If you believe, as I do, that everyone should own at least one battered tin peacock-green bread box, or a chipped enamel coffee pot of robin’s egg blue, then the Rose Bowl Flea Market is your place.

Held every second Sunday of the month at Pasadena’s Rose Bowl, the event bills itself as the most unusual flea market in the world.

There are booths specializing in everything from hand-embroidered vintage hankies to punk T-shirts to scissors. There are rugs, Roseville pottery, antique typewriters, sewing machines and record players.

There is patio furniture galore: wrought iron plant racks, filigree benches, café tables. There are made-to-order mid-century modern sofas and people who deliver.

My first Sunday there I bought a huge potted agave for five bucks, a Heywood-Wakefield buffet server for $150, which included delivery to my new nearby apartment, and an iron-and-rustic-wood table for $80, which also included, or was supposed to include, delivery that very night.

But didn’t.

“Oh mija,” the elderly vendor I’ll call Maria explained when she called the next morning, “we were so tired Sunday then Monday I had to take Jack in for his dialysis. I’ll bring it by Tuesday, I promise.”

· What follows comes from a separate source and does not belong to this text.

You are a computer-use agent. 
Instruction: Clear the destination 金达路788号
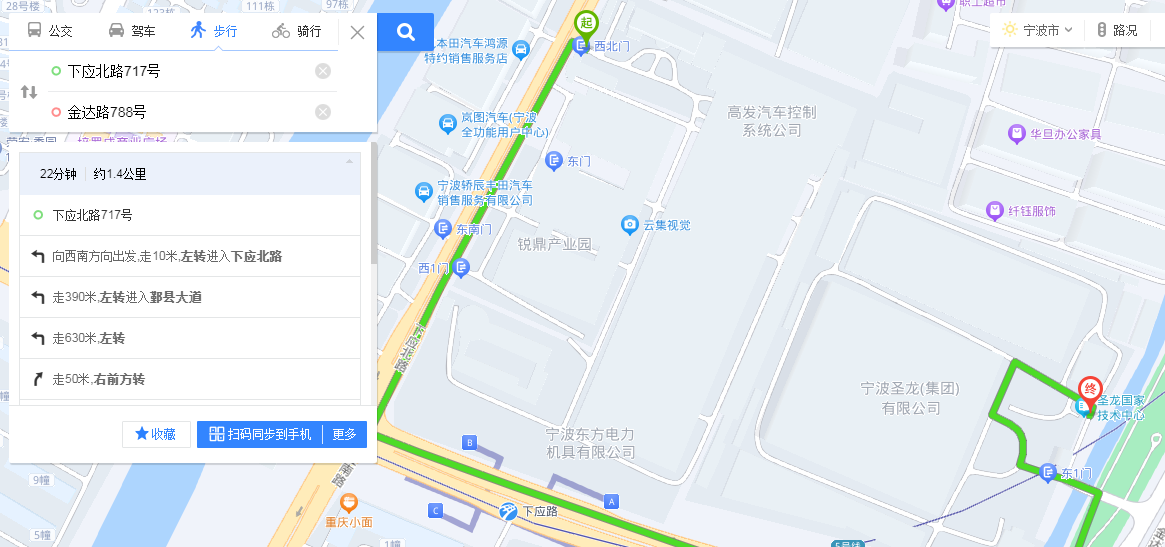(x=323, y=112)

Tuesday came and went. “Mija, forgive me, my sons are coming home for Christmas, first time in years. I’m preparing their room. I’ll bring the table by Thursday morning, early, look for me.”

Thursday she didn’t show up either. When I called, Jack hung up on me and Maria texted later, “My son has stage 4 cancer. Would Saturday be OK?”

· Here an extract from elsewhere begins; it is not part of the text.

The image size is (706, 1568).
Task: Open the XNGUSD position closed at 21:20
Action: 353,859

“Are you kidding me?” I thought. “Why, this old lady is trying to rip me off.”

Trusting soul that I am, I hadn’t bothered with any cold, hard item like a receipt. I had Maria’s first name and two phone numbers but that was it. So I went to the Rose Bowl website and found the form for a general email.

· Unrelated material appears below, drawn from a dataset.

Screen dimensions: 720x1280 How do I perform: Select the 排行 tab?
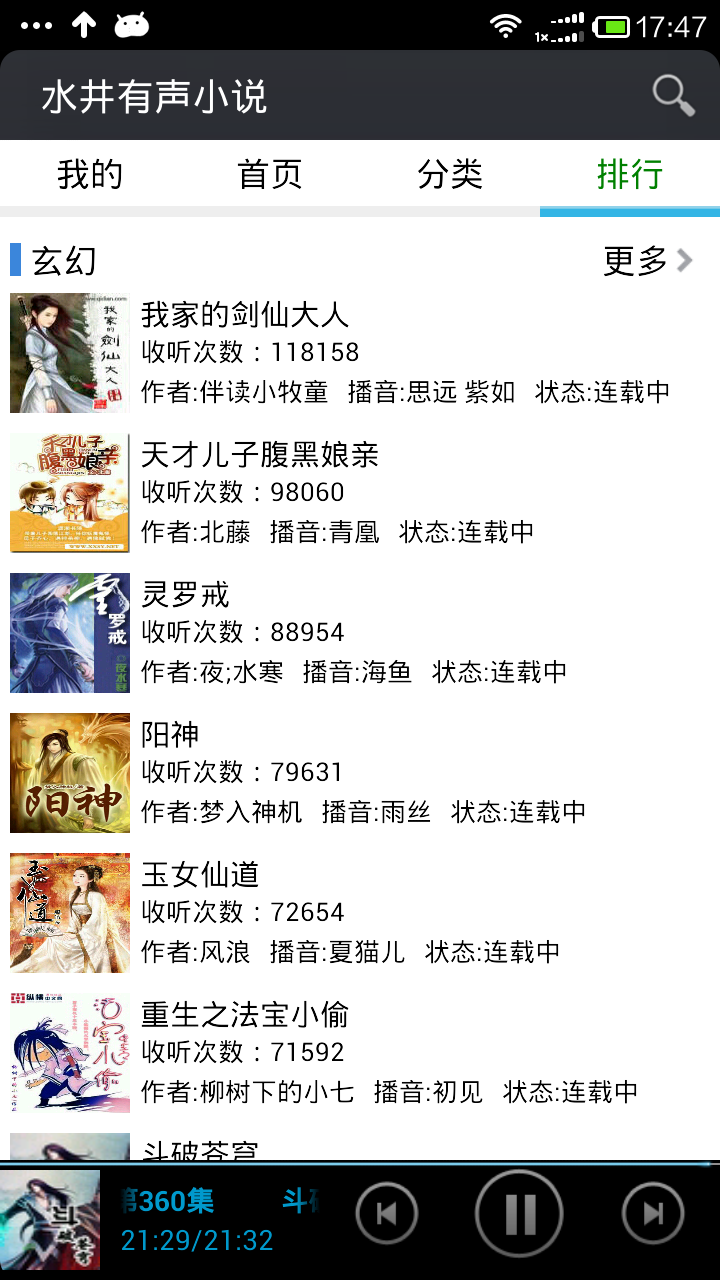[629, 174]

“I don’t want to rat anyone out, BUT …” I began, told my tale of woe, and shot it off, thinking, Like I’m going to hear back.

That night I received a voicemail. On my telephone. From an actual human being. The message was from a guy named Dennis at the Rose Bowl Flea Market. “I’m in tomorrow,” he said. “Give me a call.”

So I did and we had a nice chat. Dennis told me he would need a last name as they have 2,400-plus vendors. We agreed the best thing I could do was to sit tight and hope for the best.

I could always go back to Maria’s booth the next month. Plus, as I told Dennis, I was so heartened by his personal, prompt response that I barely even cared about the table any more.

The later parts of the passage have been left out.